Introduction

Ovarian cancer

Ovarian cancer (OC) is the seventh-most-diagnosed cancer among women worldwide and the second-most-common gynecological malignancy. It represents appromixmately 14,000 deaths in 2020 in the US [1].

Up to 90% of ovarian cancers are epithelial ovarian cancer (EOC) types. OC has multiple cellular origins [2]. The term tubo-ovarian cancer is often used because OC can arise as an ovarian or fallopian-tube mass or primary peritoneal cancer [3].

Type I tumors (low-grade serous, mucinous, endometrioid, and clear cell) occurring in the ovary are less aggressive and are therefore more easly diagnosed at an early stage because they tend to grow slowly. Type II tumors (high-grade serous carcinomas (HGSC), undiffer-entiated carcinomas, and carcinosarcomas) may originate from the tubal and/or ovarian surface epithelium, and are more aggressive [4,5,6].

The absence of proper screening and diagnostic procedures to detect OC at an early stage as well as the rapid spread of disease through the peritoneal surface are leading factors in the OC lethality [7, 8]. Nowadays, there is a lack of an accurate protocol to identify high-risk patients.

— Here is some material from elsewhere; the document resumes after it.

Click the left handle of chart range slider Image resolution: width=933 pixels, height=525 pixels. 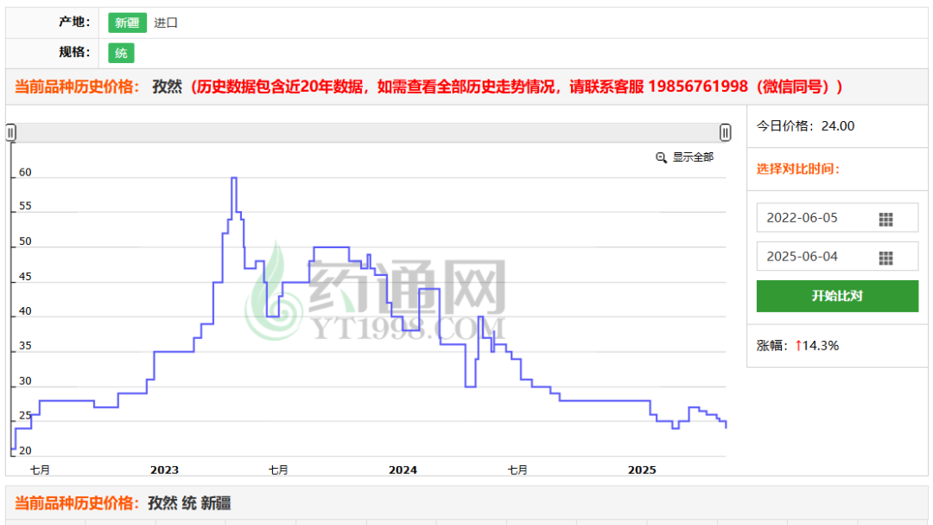[11, 132]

Therefore, identifying tools for accurate screening and early diagnosis and prognosis of OC represents a currently unmet clinical need.

In addition, the role of ultrasound (US) in OC is evolving. US is a cheap, non-invasive and well-recognized image modality for diagnosis and evaluation of OC [9].

The International Ovarian Tumor Analysis (IOTA) group established a standardized lexicon that includes all appropriate descriptors and definitions of the sonographic appearance characteristic of normal ovaries and ovarian lesions. To simplify the sonographer’s assessment in differentiating benign from malignant adnexal masses, they also developed the Simple Rules classification system and the Assessment of Different Neoplasia in the Adnexa (ADNEX) model [10,11,12,13,14,15,16]. The Society of Radiologists in Ultrasound consensus statement [17, 18] and the Gynecologic Imaging Reporting and Data System, also known as GI-RADS [19], are other proposed systems for the characterization and management of ovarian masses (OM) [20].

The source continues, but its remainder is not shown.